C’est dans cette période qu’on découvre, en France l’alcali-réaction… C’est l’un de nos grands sujets, dans la mesure où nous héritons du travail qu’avait impulsé Micheline Regourd, et des connaissances du CERILH en la matière. Notre compétence, relayée aussi par un réseau de soutien amical, nous permet non seulement de travailler sur des affaires, mais encore d’obtenir une précieuse reconnaissance intellectuelle.
Comment se définit, ensuite, ton parcours au sein du LERM ?
Les commandes affluant, le personnel s’étoffe petit à petit. Il faut former les techniciens, encadrer les stagiaires, dont les premiers arrivent en 1991 et qui seront si importants pour les futurs recrutements du LERM.
Je m’occupe de tout ceci tout en mettant également en place le service qualité en vue d’obtenir une accréditation COFRAC.
Nous sortons petit à petit de la soupe primitive où chacun est réellement polyvalent… Les spécialités s’organisent progressivement en laboratoires : essais physiques et microstructure, puis chimie, lorsque le LERM reprendra le LERIE qui était dirigé par Bernard Courtault et où travaillaient des chimistes de l’ex CERILH.
A ce moment le laboratoire est totalement reconstitué et dans la progressive mise en place de l’encadrement, c’est moi qui suis amené à le diriger.
Comment vois-tu cette fonction ?
Mon souci principal, mais c’est celui de chacun au LERM, c’est de produire des études de qualité dans des délais respectés. La première chose à faire est donc de maintenir les acquis du laboratoire mais… sans s’endormir dessus ! Il convient donc de soutenir et de développer le niveau de formation, de maintenir et de renouveler le matériel et les équipements, de garantir et d’améliorer les procédures.
Il est également très important de maintenir des liens aussi étroits que possible entre le labo et l’ingénierie ; il est nécessaire que ces acteurs du LERM se comprennent bien aussi bien techniquement que scientifiquement.
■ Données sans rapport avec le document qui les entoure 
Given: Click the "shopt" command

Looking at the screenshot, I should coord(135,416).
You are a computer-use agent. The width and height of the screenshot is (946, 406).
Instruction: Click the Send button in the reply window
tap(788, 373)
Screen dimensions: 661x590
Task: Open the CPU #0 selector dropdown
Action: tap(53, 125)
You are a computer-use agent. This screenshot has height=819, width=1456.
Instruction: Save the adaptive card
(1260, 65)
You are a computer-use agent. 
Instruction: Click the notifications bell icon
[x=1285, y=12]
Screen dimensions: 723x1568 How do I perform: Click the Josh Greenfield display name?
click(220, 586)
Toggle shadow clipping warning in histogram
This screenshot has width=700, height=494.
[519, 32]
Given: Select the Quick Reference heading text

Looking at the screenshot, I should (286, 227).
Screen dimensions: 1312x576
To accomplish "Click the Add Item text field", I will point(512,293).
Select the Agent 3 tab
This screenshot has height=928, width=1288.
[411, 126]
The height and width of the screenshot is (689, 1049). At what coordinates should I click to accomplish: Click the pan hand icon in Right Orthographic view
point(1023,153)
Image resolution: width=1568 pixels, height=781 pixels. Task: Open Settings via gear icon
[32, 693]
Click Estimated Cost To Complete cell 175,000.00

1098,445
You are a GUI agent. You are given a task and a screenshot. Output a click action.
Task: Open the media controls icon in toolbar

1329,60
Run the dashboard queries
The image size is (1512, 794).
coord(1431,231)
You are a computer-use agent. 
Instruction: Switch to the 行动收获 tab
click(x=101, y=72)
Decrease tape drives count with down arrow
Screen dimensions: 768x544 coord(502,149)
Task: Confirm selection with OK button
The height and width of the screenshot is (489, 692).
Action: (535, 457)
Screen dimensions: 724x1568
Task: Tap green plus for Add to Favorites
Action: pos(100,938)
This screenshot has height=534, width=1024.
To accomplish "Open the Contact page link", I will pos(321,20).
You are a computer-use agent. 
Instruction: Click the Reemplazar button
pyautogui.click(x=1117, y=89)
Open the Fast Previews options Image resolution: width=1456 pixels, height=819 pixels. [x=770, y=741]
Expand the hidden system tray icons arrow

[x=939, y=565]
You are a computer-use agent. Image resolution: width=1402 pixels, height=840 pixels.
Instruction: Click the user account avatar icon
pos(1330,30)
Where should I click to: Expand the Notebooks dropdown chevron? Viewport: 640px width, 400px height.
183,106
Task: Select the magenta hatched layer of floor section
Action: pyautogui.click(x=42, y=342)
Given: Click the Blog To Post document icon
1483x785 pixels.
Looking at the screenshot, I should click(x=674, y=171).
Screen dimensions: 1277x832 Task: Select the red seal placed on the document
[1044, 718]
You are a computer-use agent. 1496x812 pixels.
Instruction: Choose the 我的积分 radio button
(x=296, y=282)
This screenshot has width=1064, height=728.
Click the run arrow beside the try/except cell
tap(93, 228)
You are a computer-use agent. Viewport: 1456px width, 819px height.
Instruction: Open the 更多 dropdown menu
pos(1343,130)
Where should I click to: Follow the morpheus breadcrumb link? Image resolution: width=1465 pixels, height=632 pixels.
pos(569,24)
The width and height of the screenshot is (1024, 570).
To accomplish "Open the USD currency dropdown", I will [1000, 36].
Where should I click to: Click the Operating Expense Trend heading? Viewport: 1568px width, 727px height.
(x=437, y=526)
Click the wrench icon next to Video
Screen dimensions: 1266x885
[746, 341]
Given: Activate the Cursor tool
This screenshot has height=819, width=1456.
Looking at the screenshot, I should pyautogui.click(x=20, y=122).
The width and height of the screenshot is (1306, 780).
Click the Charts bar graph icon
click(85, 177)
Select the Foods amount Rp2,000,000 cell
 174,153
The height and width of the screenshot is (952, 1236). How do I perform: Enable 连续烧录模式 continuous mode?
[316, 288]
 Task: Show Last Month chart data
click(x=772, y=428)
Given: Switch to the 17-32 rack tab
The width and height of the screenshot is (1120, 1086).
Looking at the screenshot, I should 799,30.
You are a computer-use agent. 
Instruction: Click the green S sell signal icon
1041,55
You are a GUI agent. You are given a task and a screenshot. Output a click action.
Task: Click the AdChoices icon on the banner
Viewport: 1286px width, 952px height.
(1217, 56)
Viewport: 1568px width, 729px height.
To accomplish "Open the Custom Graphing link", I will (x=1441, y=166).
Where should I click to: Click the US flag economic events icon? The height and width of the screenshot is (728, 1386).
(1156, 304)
Le L du LERM, qui signifie Laboratoire, est l’assise de l’activité d’ingénierie et d’expertise de l’entreprise.
Si tu jetais un regard rétrospectif sur ton activité qu’en dirais-tu ?
Au-delà de mes contributions techniques et scientifiques, il me semble que ma fonction a été de rassurer, d’aider chacun à prendre confiance dans ses connaissance et ses capacités, et à soutenir, tout au long de l’évolution du LERM, la nécessité d’un laboratoire intelligent et performant.
Et comment vois-tu l’avenir de ton activité ?
Tu sais, le temps approche du passage du flambeau. Il faut préparer ce passage. C’est un patrimoine matériel et intellectuel qu’il faut transmettre, mais qui n’a rien de passé : un labo prêt pour l’avenir, bien positionné, reconnu, apte à mener les recherches appliqués dont nos clients ont besoin.
Propos recueillis par Philippe Souchu, documentaliste au Centre de documentation du Lerm. Juin 2013.